Vanguards of the Plains eBook

This eBook from the Gutenberg Project consists of approximately 364 pages of information about Vanguards of the Plains.

Vanguards of the Plains eBook

This eBook from the Gutenberg Project consists of approximately 364 pages of information about Vanguards of the Plains.

“You speak as one expecting a promotion, Bev,” I suggested.

“I’d know how to use it if I got it,” he smiled brightly at me as we quickened our pace not to fall behind.

Every day of that campaign Beverly grew dearer to me.  I am glad our lives ran on together for so many years.

The canons deepened and the whole region was bewildering, but still we struggled on, lost men searching for lost men.  The sun blazed hotly, and the soft yellow bluffs of bone-dry earth reached down to the dry beds of one-time streams.

High noon, and still no food, no water, and no lost men discovered.  We had pushed out to a little opening, ridged in on either side by high, brown bluffs, when a whoop came from the head of the line.

“Yonder they are!  Yonder they are!”

Half a dozen men, led by Captain Jenness, were riding swiftly to join us and we shouted in our joy.  For some among us that was the last joyous shout.  At that moment a yell from savage throats filled the air, and the thunder of hoofs shook the ground.  Over the west ridge, half a mile away, five hundred Indians came swooping like a hurricane down upon us.  And we numbered, altogether, twenty-nine.  I can see that charge to-day:  the blinding, yellow sky, the ridge melting into a cloud of tawny dust, the surge of ponies with their riders bending low above them; fronting them, our little group of cavalrymen formed into a hollow square, on foot, about our mounts; the Indians riding, in a wide circle around us, with blankets flapping, and streamer-decked lances waving high.  And as I see, I hear again that wild, unearthly shriek and taunting yell and fiendish laughter.  From every point the riflle-balls poured in upon us, while out of buffalo wallow and from behind each prairie-dog hillock a surge of arrows from unmounted Indians swept up against us.  I had been on battle-fields before, but this was a circle out of hell set ’round us there.  And every man of of knew, as we sent back ball for ball, what capture here would mean for us before the merciful hand of death would seal our eyes.

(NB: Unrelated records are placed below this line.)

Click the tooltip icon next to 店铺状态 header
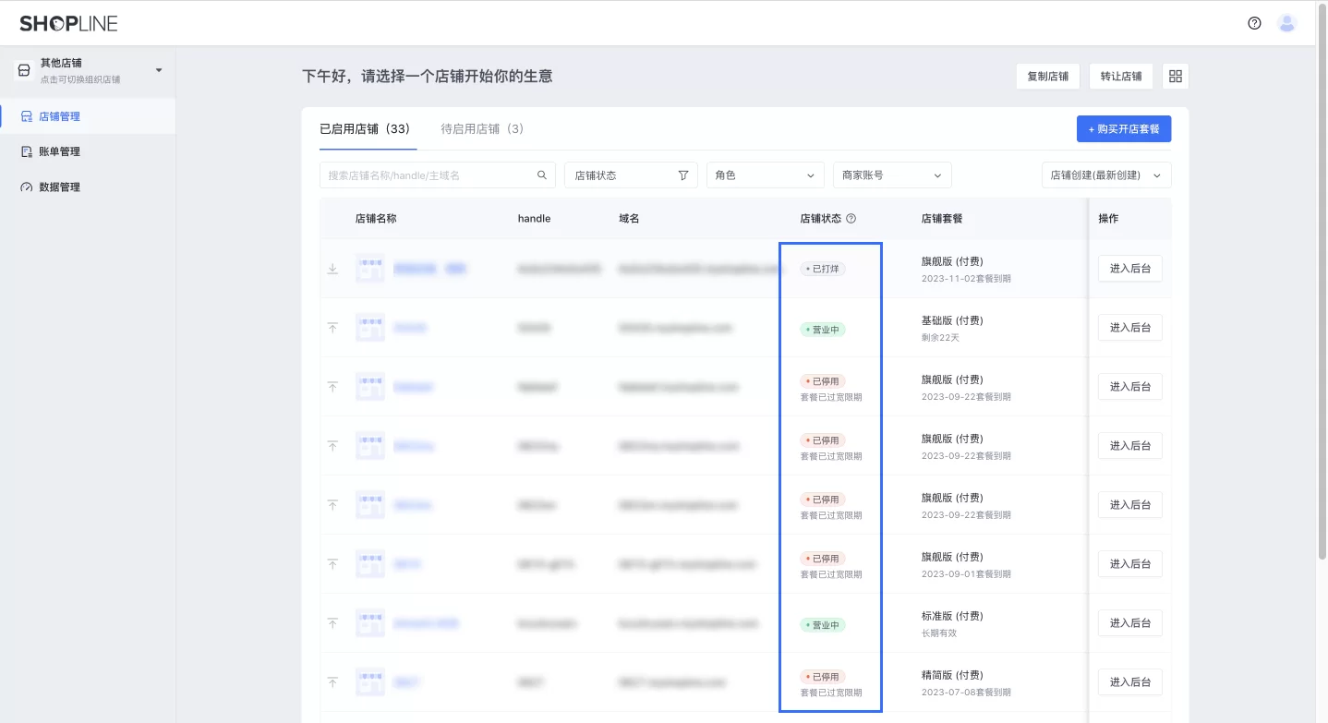The width and height of the screenshot is (1328, 723). coord(850,219)
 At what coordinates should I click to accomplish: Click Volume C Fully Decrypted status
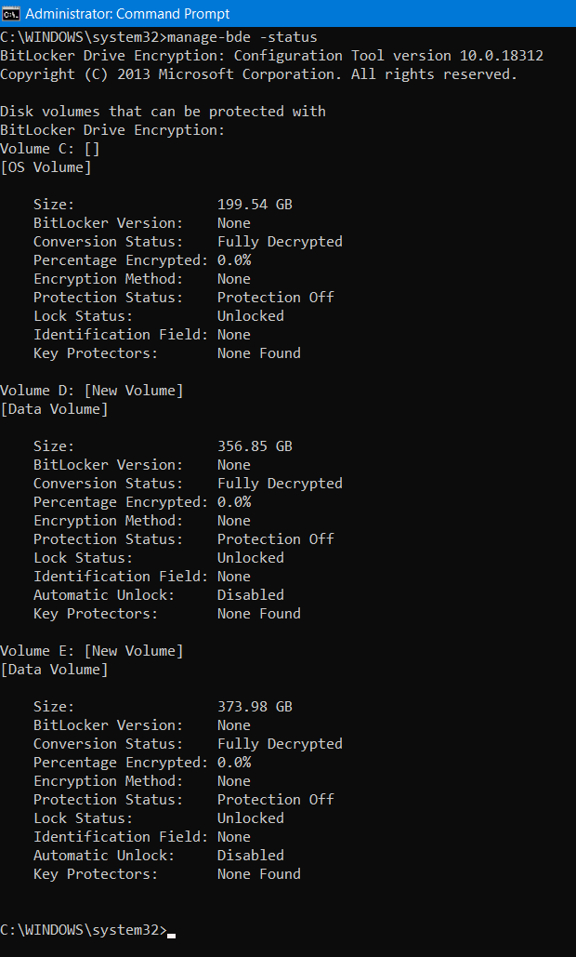[280, 242]
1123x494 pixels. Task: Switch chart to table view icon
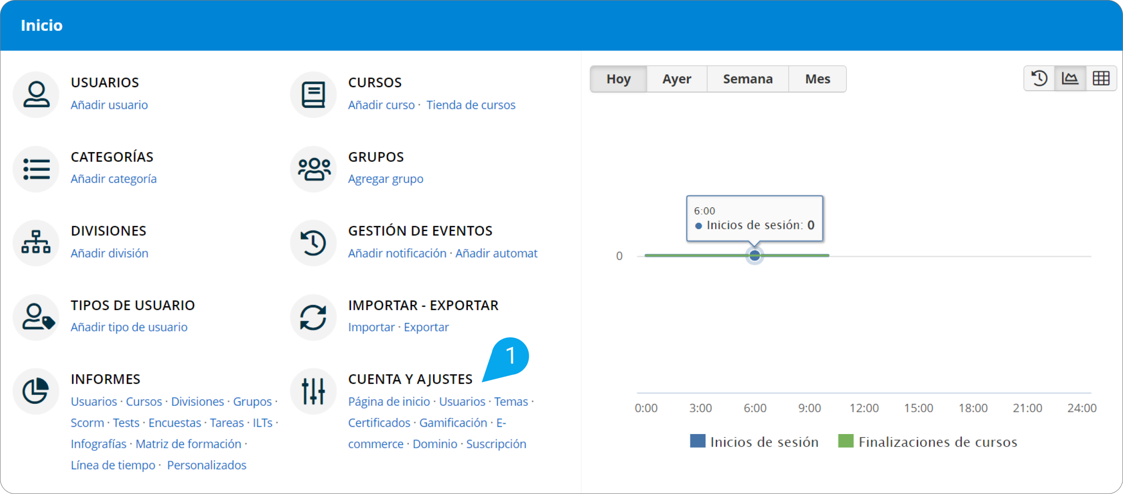coord(1101,79)
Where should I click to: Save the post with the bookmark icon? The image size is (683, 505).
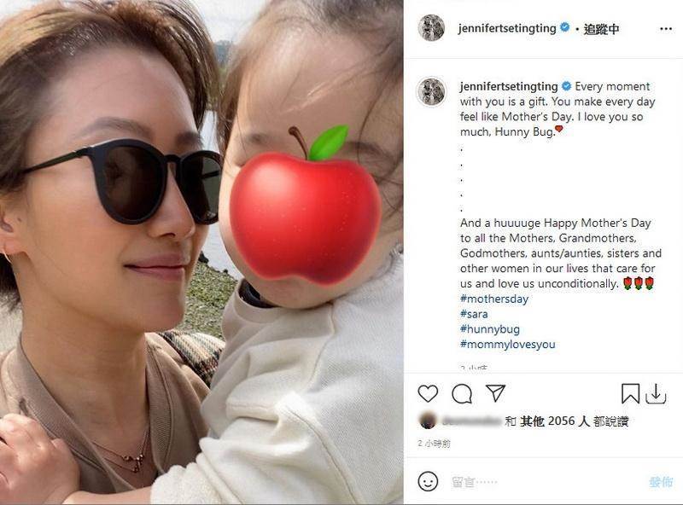(x=630, y=393)
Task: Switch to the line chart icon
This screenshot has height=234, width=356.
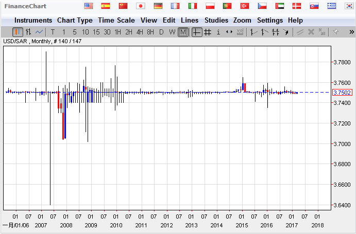Action: [39, 32]
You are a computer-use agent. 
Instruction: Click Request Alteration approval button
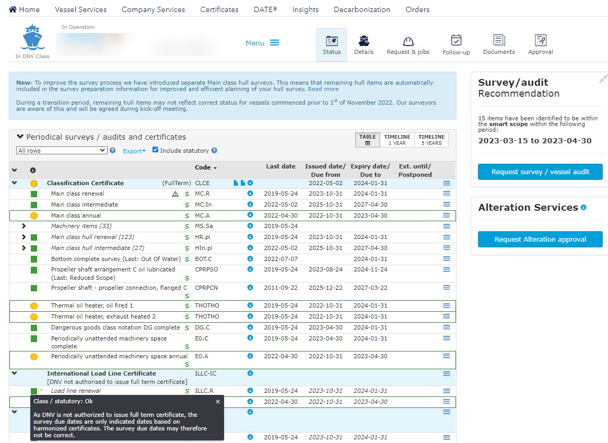[x=540, y=239]
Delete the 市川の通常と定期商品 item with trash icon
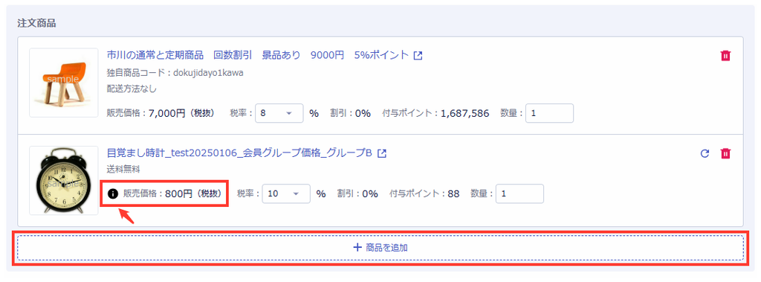761x282 pixels. pyautogui.click(x=725, y=55)
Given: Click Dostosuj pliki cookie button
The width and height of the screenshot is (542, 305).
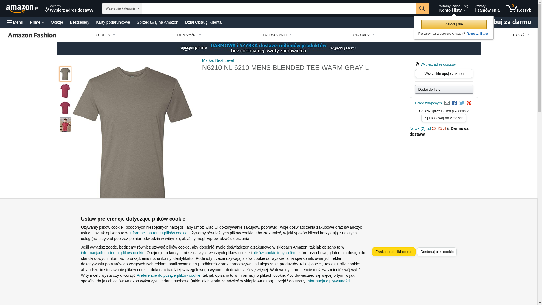Looking at the screenshot, I should point(437,252).
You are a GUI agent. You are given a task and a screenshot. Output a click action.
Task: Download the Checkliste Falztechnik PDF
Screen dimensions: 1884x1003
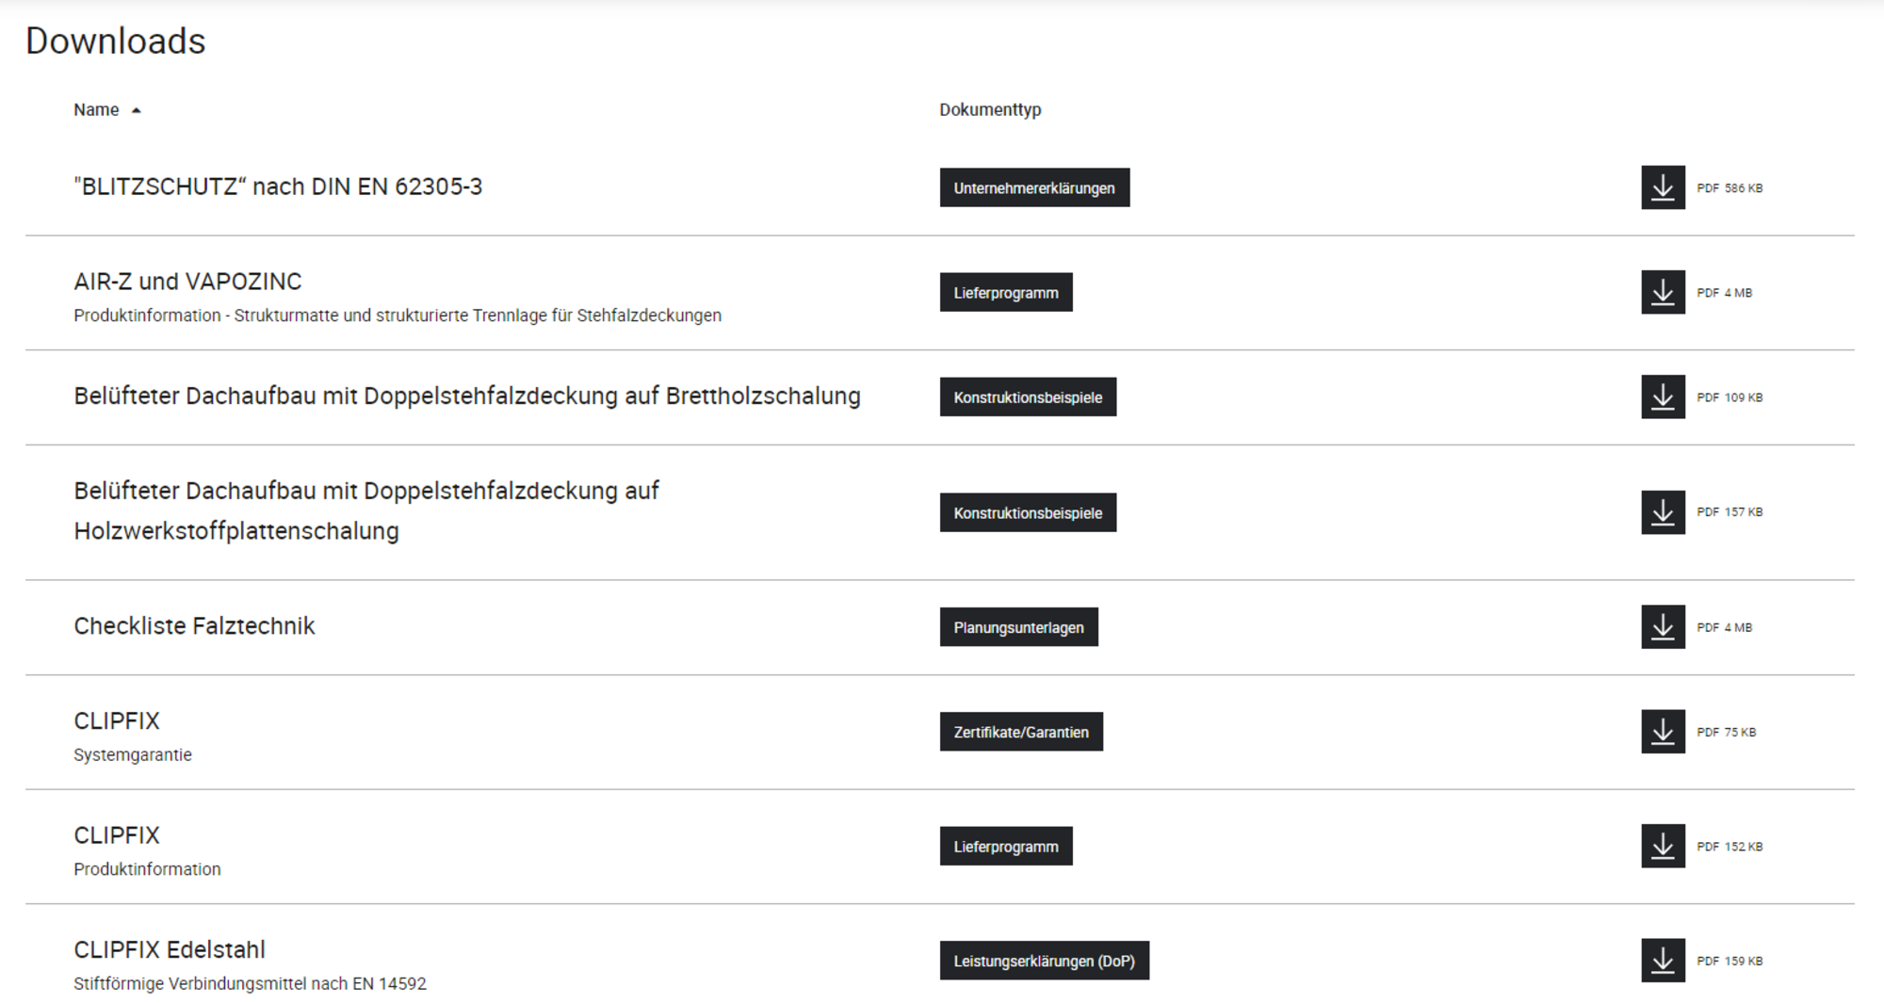coord(1663,627)
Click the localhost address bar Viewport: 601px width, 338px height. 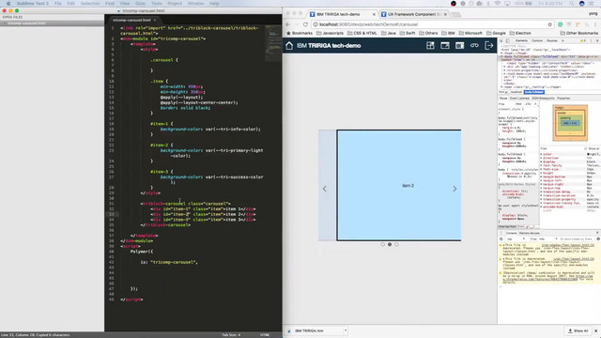[x=429, y=24]
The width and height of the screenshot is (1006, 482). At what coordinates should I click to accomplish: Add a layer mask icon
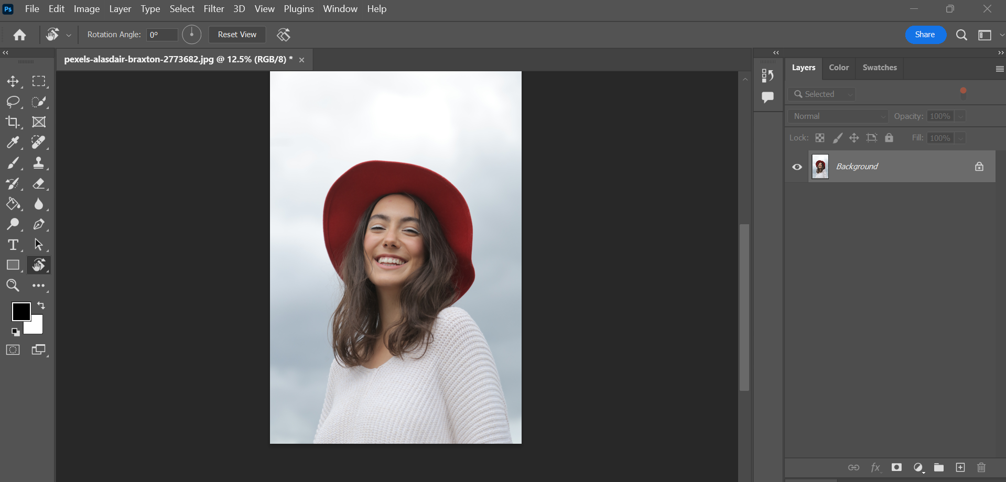pos(896,467)
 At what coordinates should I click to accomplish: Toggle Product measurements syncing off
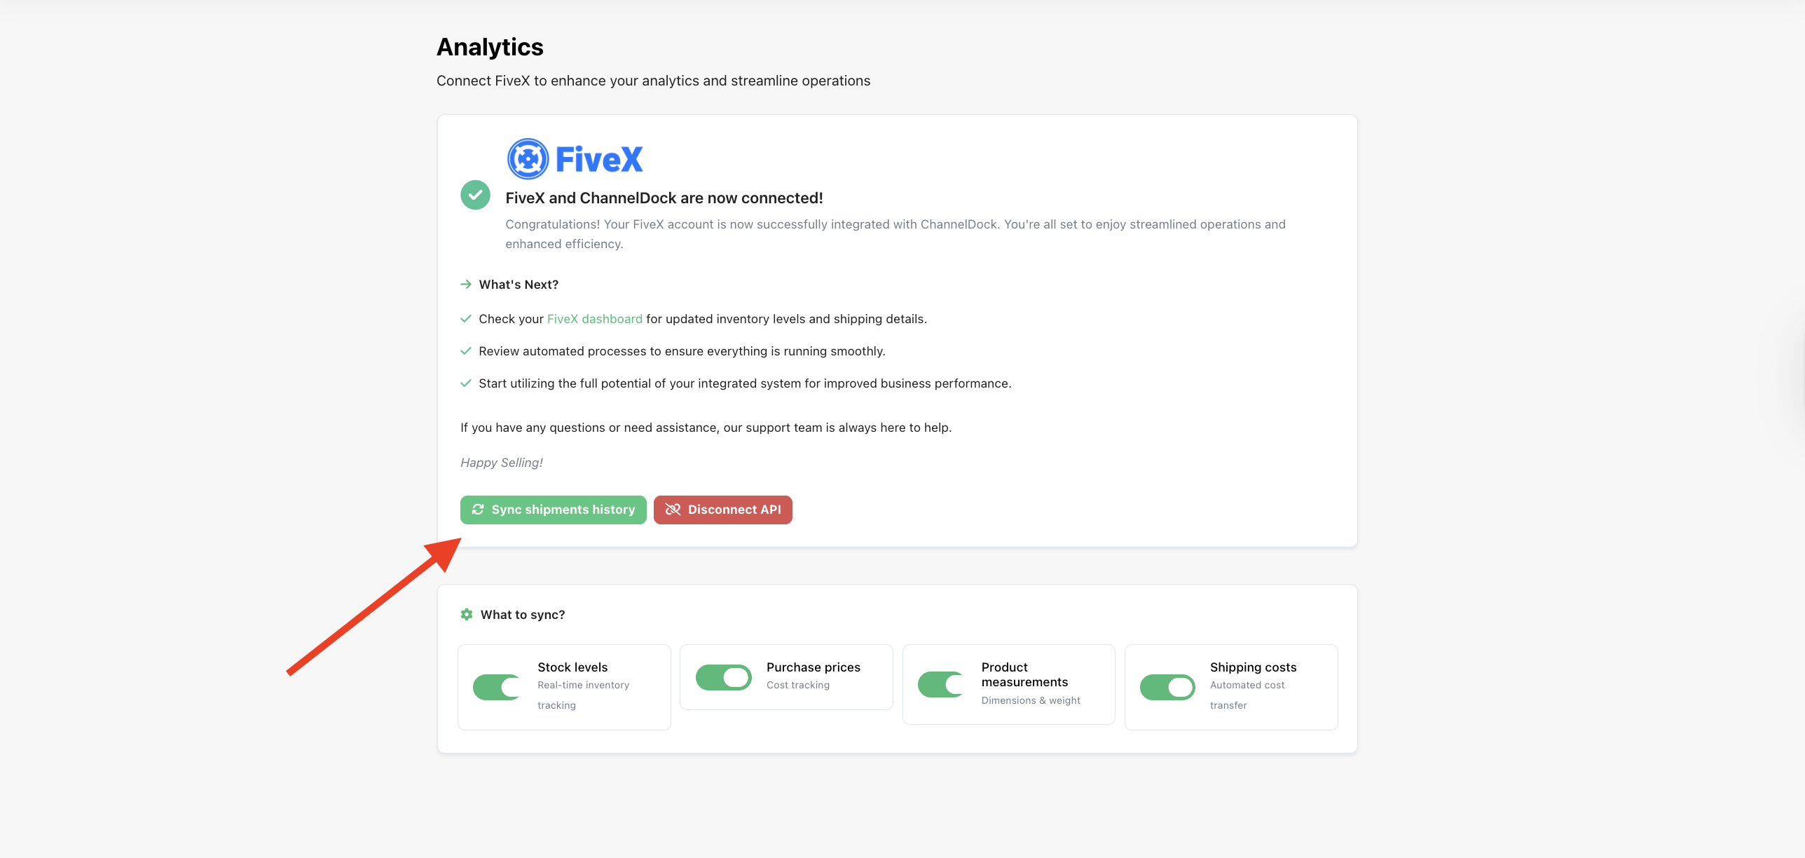tap(942, 684)

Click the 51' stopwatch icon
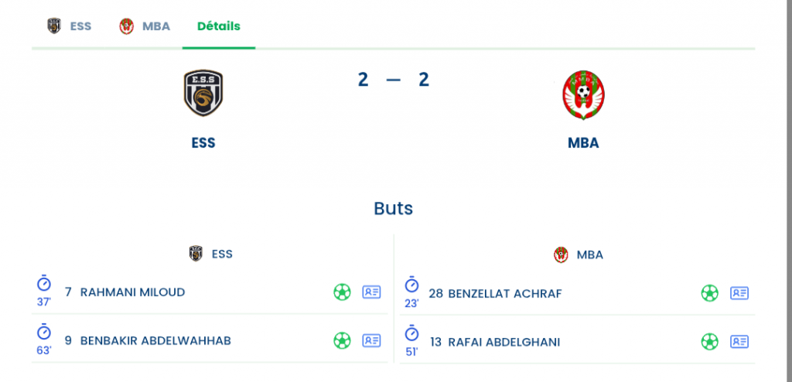(411, 333)
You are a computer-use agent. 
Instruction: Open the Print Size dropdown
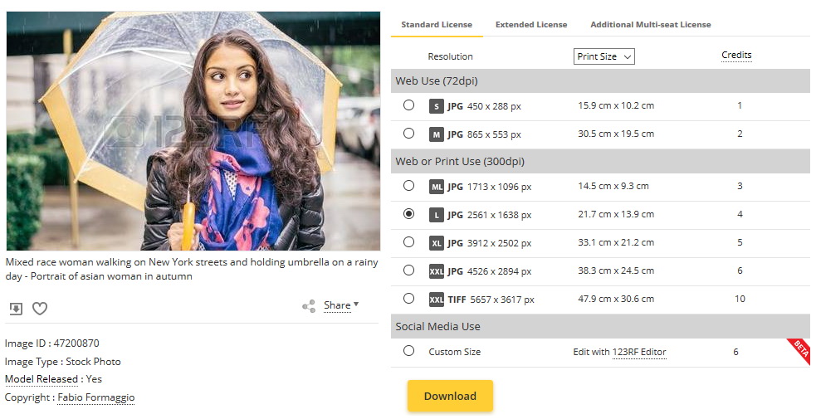(603, 56)
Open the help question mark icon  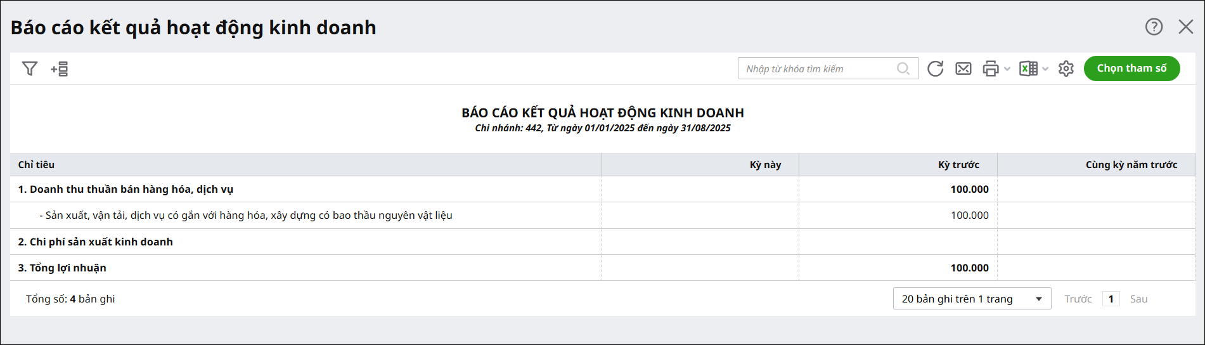point(1154,27)

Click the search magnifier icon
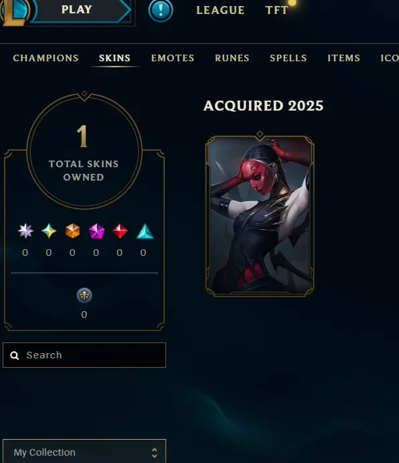tap(15, 356)
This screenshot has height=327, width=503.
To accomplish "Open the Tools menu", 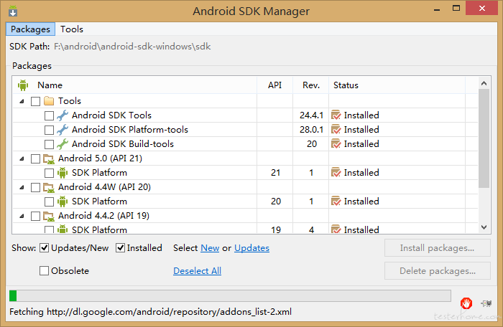I will click(72, 29).
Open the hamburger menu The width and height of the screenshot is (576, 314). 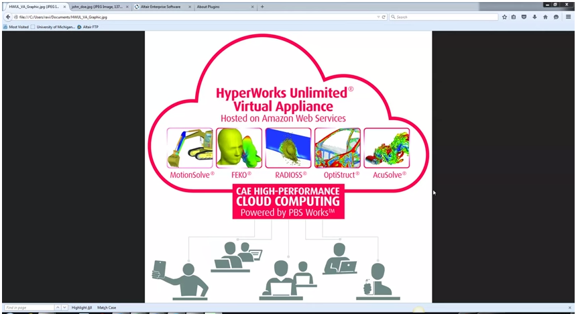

Suddenly, as we moved forward, the frantic circle halted and a hundred braves came dashing in a fierce charge upon us.  Their leader, mounted on a great, white horse, rode daringly ahead, calling his men to follow him, and taunting us with cowardice.  He spoke good English, and his voice rang clear and strong above the din of that strange struggle.  Straight on he came, without once looking back, a revolver in each hand, firing as he rode.  A volley from our carbines made his fellows stagger, then waver, break, and run.  Not so the rider of the splendid white horse, who dared us to strike him down as he dashed full at us.

“Come on, you coward Clarenden boys, and I’ll fight you both.  I’ve waited all these years to do it.  I dare you.  Oh, I dare you!”

It was Charlie Bent.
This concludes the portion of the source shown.